Никакого смысла, решил Король. Вероятно, они заблудились – или отправились куда-нибудь повеселиться. Сырость собачья, как почти и всегда в Лоутеане, и, если правду сказать, он сделал все что мог, чтобы не нарушить их планов. А они взяли себе да и ушли, пожалуй, можно даже так выразиться – или почти можно, – что поступили они неучтиво, оставив его ржаветь вместе с этой чертовой сукой.
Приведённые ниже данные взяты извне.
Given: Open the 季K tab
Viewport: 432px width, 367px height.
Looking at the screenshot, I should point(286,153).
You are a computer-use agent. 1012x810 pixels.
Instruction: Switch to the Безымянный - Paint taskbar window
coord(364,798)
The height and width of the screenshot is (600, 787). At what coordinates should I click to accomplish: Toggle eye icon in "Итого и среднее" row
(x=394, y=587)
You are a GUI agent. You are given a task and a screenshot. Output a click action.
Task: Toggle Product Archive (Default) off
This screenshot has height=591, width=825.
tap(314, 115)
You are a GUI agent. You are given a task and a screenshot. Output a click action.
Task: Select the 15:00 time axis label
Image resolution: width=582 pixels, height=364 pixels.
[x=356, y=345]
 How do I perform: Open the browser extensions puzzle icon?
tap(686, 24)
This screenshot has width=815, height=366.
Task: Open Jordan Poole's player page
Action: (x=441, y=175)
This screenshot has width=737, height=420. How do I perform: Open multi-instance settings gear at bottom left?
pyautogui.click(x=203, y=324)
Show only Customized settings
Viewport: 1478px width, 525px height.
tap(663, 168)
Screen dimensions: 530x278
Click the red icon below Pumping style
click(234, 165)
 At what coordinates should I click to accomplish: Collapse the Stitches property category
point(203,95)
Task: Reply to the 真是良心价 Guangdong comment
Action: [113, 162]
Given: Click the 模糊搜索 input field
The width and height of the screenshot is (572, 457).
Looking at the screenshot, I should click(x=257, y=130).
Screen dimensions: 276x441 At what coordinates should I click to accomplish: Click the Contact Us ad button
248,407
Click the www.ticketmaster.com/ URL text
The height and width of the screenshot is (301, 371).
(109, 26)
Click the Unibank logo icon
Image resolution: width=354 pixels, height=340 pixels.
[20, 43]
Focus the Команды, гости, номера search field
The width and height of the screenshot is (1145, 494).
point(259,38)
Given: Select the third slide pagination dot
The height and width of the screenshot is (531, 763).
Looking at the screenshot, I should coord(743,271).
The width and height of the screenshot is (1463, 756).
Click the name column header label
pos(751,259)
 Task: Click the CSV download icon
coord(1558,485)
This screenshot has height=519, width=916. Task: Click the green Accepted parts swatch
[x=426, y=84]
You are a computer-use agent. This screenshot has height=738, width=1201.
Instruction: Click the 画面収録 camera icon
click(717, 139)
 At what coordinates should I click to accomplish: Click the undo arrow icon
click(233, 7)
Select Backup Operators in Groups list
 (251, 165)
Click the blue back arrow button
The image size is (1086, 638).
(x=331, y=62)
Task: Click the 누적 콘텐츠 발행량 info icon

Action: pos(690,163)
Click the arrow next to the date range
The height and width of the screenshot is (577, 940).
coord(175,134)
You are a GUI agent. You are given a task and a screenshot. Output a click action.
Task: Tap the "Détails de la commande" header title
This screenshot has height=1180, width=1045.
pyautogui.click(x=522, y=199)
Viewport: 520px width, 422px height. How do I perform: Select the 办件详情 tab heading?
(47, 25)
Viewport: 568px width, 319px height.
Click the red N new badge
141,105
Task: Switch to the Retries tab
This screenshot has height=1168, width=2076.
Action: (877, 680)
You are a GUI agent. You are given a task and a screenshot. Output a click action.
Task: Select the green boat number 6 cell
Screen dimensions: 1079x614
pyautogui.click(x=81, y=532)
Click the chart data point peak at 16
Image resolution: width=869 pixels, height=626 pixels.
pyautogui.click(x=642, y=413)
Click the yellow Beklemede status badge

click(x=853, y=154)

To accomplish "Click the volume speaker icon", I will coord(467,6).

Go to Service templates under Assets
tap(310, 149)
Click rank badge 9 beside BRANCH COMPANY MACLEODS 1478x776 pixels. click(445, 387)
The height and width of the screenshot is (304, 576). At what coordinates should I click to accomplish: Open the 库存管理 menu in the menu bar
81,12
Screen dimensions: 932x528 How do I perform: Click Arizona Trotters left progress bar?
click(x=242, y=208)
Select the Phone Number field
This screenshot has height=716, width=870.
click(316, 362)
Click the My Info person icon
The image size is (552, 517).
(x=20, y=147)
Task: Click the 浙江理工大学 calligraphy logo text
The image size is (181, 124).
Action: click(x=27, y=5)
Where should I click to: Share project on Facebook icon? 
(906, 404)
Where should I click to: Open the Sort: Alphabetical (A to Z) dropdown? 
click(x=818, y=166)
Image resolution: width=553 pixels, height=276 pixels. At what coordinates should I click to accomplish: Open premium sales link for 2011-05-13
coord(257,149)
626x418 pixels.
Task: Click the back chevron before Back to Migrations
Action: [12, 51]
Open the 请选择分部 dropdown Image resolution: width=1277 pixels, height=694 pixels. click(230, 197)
Нехорошо.
И Пеллинор решительно зашагал в направлении постели, волоча за собою ищейку.
В расщелине, расположенной на полпути к вершине одного из самых крутых утесов, поддельный Зверь препирался с собственным животом.
– Но, дорогой мой рыцарь, как же мог искренне ваш предвидеть бедствие подобного рода?
– Это была ваша идея, – гневно ответствовал живот. – Вы надумали переодеваться. Вы и виноваты.
У подножия утеса сидела в чувствительном расположении духа Искомая Зверь, собственной персоной, ожидая под романтическим светом луны, когда к ней спустится лучшая ее половина. За спиной ее серебристо переливалось море. В различных уголках ландшафта несколько дюжин согбенных и раскоряченных представителей Древнего Люда внимательно наблюдали за развитием событий, укрывшись в скалах, в дюнах, в раковинных кучах, в каменных иглу и так далее, – все еще тщетно пытаясь прозреть непостижимые английские тайны.